Walk函数并发的作用在流中每一个item上，可以通过WithWorkers设置并发数，默认并发数为16，最小并发数为1，如设置unlimitedWorkers为true则并发数无限制，但并发写入流中的数据由defaultWorkers限制，WalkFunc中用户可以自定义后续写入流中的元素，可以不写入也可以写入多个元素:

```go
// 例子
fx.Just("aaa", "bbb", "ccc").Walk(func(item interface{}, pipe chan<- interface{}) {
  newItem := strings.ToUpper(item.(string))
  pipe <- newItem
}).ForEach(func(item interface{}) {
  fmt.Println(item)
})

// 源码
func (p Stream) walkLimited(fn WalkFunc, option *rxOptions) Stream {
	pipe := make(chan interface{}, option.workers)

	go func() {
		var wg sync.WaitGroup
		pool := make(chan lang.PlaceholderType, option.workers)

		for {
      // 控制并发数量
			pool <- lang.Placeholder
			item, ok := <-p.source
			if !ok {
				<-pool
				break
			}

			wg.Add(1)
			go func() {
				defer func() {
					wg.Done()
					<-pool
				}()
				// 作用在每个元素上
				fn(item, pipe)
			}()
		}

    // 等待处理完成
		wg.Wait()
		close(pipe)
	}()

	return Range(pipe)
}
```

### 并发处理

fx工具除了进行流数据处理以外还提供了函数并发功能，在微服务中实现某个功能往往需要依赖多个服务，并发的处理依赖可以有效的降低依赖耗时，提升服务的性能。

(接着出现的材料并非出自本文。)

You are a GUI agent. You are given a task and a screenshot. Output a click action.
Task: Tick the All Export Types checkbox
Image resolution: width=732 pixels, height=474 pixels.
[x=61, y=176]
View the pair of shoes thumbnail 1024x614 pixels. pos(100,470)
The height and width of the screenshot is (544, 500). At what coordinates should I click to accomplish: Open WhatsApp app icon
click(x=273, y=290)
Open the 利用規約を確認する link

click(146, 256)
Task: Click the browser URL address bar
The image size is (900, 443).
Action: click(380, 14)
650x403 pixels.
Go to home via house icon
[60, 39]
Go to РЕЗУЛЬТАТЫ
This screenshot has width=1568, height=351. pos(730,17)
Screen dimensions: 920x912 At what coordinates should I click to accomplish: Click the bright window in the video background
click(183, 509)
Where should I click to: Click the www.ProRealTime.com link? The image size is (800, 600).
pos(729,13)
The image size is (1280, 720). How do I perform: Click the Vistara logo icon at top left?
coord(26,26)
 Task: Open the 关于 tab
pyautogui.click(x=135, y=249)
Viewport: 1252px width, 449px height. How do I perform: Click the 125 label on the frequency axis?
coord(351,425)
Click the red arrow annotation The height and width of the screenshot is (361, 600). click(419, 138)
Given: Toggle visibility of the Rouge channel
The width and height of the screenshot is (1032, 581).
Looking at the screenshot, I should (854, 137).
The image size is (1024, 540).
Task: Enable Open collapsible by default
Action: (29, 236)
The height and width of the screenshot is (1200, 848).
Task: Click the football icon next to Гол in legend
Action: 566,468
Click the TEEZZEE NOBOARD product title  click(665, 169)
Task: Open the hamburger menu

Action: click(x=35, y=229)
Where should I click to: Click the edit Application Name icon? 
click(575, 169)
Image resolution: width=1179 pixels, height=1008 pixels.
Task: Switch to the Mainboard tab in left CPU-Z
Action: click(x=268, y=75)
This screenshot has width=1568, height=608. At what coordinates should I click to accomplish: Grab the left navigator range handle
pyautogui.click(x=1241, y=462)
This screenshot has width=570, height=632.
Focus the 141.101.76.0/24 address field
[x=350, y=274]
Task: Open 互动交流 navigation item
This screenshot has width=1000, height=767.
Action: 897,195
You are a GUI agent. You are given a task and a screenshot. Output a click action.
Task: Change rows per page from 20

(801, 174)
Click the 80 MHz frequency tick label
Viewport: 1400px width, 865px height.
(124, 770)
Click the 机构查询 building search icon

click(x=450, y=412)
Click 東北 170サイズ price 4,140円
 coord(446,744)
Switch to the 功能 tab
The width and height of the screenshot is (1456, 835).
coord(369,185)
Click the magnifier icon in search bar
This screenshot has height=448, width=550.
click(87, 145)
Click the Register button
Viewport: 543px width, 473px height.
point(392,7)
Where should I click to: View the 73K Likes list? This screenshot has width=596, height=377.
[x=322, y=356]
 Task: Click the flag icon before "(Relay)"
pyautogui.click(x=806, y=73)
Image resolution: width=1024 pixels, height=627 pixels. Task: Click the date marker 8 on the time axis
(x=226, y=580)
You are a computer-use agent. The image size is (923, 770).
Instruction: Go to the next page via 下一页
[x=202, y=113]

![concurrent_denpendency](https://gitee.com/kevwan/static/raw/master/doc//images/concurrent_denpendency.png)

```go
fx.Parallel(func() {
  userRPC() // 依赖1
}, func() {
  accountRPC() // 依赖2
}, func() {
  orderRPC() // 依赖3
})
```

注意fx.Parallel进行依赖并行处理的时候不会有error返回，如需有error返回或者有一个依赖报错需要立马结束依赖请求请使用[MapReduce](https://gocn.vip/topics/10941)工具进行处理。

### 总结

本篇文章介绍了流处理的基本概念和gozero中的流处理工具fx，在实际的生产中流处理场景应用也非常多，希望本篇文章能给大家带来一定的启发，更好的应对工作中的流处理场景。